Data shown:
=== Begin Enclosure ===
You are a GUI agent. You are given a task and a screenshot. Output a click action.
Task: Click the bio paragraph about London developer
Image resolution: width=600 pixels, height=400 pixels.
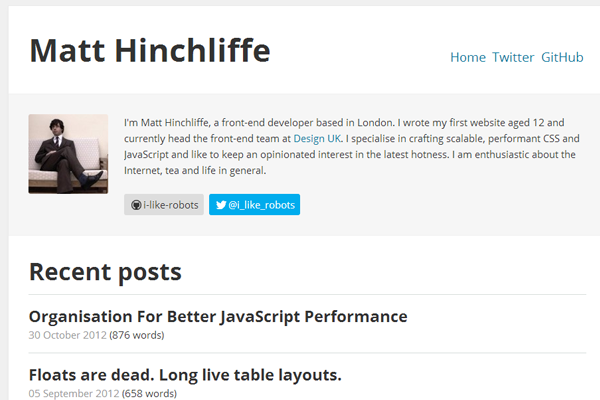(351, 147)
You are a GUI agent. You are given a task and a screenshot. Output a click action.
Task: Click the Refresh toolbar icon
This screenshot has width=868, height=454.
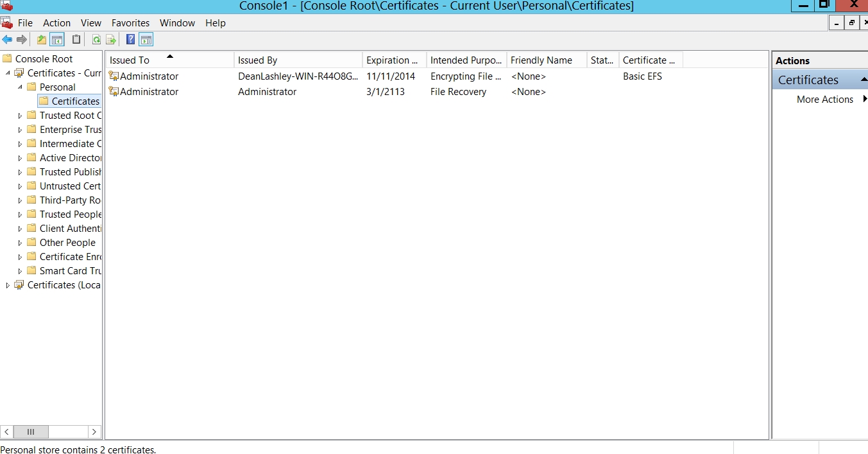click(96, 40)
=== End Enclosure ===
=== Begin Enclosure ===
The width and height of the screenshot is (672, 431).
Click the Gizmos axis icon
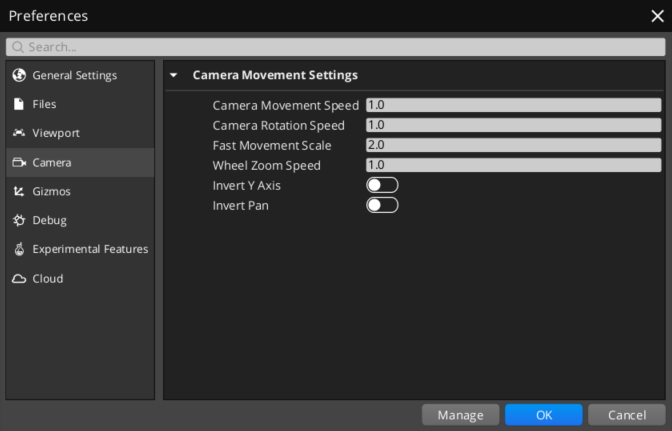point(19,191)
=== End Enclosure ===
Task requirements: Within the listing above, the lines from the one with "Task: Click the bio" through the one with "Task: Click the Refresh toolbar icon" are to be given again word for word. Do not include pictures.

Your response:
Task: Click the bio paragraph about London developer
Image resolution: width=600 pixels, height=400 pixels.
(351, 147)
You are a GUI agent. You are given a task and a screenshot. Output a click action.
Task: Click the Refresh toolbar icon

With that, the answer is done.